Le précédent gouvernement américain a autorisé des techniques d'interrogatoire dites « améliorées » – notamment les positions douloureuses, l'isolement prolongé, la privation sensorielle et les simulacres de noyade – constitutives de torture ou de mauvais traitements au regard du droit international.

Il a mis en place un programme de « restitutions » consistant à transférer les suspects de terrorisme d'un État vers un autre, y compris vers des pays où les personnes en question risquaient d'être torturées ou de subir des mauvais traitements, au mépris de toute procédure légale.
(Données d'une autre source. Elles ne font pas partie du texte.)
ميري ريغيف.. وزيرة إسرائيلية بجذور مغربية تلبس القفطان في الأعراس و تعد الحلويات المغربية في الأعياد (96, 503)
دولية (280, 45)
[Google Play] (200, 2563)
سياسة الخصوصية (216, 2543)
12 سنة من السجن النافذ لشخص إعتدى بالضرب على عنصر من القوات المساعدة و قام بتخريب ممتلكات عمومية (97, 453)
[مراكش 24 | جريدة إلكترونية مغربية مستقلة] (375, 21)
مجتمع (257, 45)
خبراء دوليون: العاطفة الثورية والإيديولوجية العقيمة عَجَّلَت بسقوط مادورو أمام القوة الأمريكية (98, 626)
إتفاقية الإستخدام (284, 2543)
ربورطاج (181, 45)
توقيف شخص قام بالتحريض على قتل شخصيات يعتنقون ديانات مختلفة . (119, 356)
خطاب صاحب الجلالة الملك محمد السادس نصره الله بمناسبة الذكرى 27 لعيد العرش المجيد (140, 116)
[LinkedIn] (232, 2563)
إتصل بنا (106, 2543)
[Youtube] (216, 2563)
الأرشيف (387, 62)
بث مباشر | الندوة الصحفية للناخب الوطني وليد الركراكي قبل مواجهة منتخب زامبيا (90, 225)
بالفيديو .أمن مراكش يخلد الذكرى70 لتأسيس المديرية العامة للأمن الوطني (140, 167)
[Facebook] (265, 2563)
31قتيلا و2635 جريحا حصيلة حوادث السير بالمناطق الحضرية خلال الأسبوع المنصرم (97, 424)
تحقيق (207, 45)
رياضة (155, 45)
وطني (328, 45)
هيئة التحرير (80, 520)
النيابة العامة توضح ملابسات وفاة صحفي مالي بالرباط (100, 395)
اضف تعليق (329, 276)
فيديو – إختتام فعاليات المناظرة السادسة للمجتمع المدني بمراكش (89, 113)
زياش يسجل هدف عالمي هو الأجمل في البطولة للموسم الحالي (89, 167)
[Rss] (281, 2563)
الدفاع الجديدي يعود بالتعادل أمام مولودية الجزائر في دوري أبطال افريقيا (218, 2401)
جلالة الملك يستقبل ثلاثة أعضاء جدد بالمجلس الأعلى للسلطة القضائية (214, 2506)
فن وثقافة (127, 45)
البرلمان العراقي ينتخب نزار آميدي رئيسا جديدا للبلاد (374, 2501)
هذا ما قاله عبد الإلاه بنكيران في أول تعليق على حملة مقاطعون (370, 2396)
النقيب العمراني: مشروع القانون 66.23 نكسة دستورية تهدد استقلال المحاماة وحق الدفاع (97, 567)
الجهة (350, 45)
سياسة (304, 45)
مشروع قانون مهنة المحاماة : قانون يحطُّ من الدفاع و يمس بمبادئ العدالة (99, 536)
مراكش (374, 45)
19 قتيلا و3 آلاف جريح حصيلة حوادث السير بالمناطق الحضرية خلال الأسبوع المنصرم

Il a également organisé un programme de détention secrète par lequel les détenus devenaient des victimes de disparition forcée.

Un des principaux moyens d'éradication de la torture consiste à veiller à ce que les auteurs soient pleinement tenus de répondre de leurs actes lorsque les faits sont avérés, et que : toute la vérité soit faite sur ce qui s'est passé ; les auteurs présumés soient poursuivis ; des mesures préventives soient mises en place et que les victimes reçoivent des réparations.
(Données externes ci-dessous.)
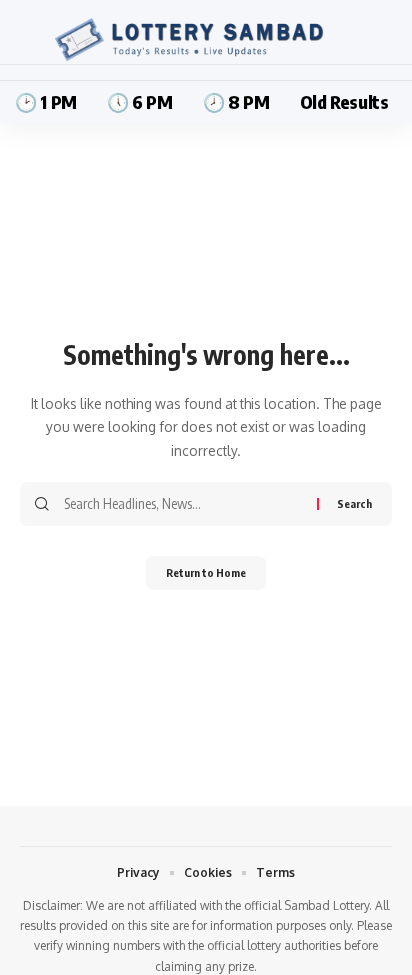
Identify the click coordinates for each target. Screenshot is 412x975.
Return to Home (206, 572)
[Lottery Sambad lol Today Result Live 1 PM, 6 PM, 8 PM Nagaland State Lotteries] (206, 40)
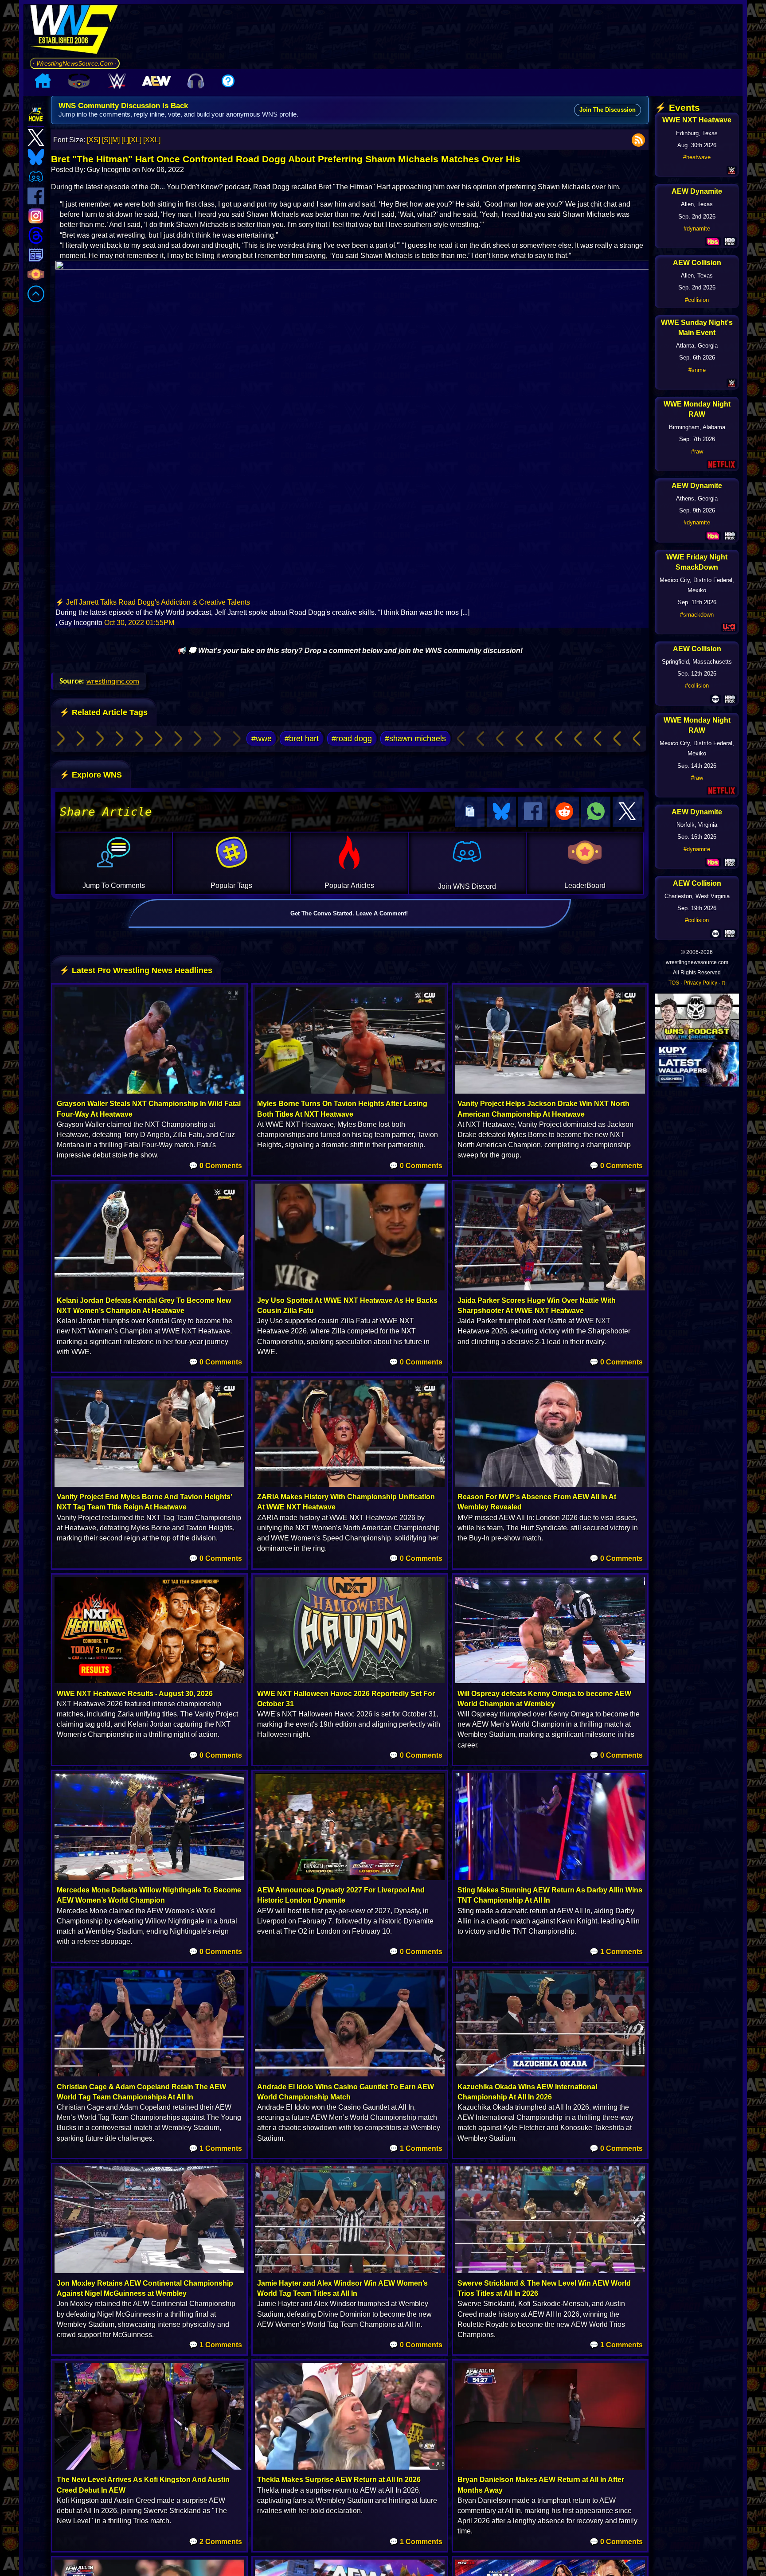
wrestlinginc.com (112, 680)
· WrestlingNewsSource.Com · (74, 63)
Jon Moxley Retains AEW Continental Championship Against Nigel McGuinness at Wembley (145, 2288)
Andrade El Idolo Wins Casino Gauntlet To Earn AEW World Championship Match (345, 2092)
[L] (125, 140)
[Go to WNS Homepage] (75, 31)
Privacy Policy (700, 983)
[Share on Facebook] (532, 812)
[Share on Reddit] (564, 812)
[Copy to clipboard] (470, 812)
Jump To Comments (113, 885)
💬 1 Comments (616, 1951)
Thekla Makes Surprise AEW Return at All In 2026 (339, 2479)
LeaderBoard (585, 885)
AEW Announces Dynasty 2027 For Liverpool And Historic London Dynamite (341, 1895)
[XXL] (151, 140)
Bien que l'administration américaine ait depuis lors interdit le recours aux techniques d'interrogatoire « améliorées », ces mesures, cruciales pour la suite, n'ont pas encore été prises. Des gouvernements du monde entier, complices des agissements américains, n'ont pas non plus procédé à un établissement des responsabilités. Quelques avancées positives ont été observées en Europe, en particulier sous la forme de nouvelles révélations relatives à l'implication d'États européens dans des violations en rapport avec le programme des États-Unis, et l'ouverture d'enquêtes en Allemagne, en Italie, en Pologne et ailleurs. Les États européens en ont cependant relativement peu fait sur le terrain de l'obligation de rendre des comptes, des réparations ou de l'adoption de mesures visant à garantir que cela ne se reproduise plus.
 
Les arrangements avec des États tortionnaires

Dans le monde, d'autres États ont contribué à affaiblir l'interdiction internationale de la torture en cherchant à transférer de force des détenus vers des pays où ces personnes risquaient d'être torturées.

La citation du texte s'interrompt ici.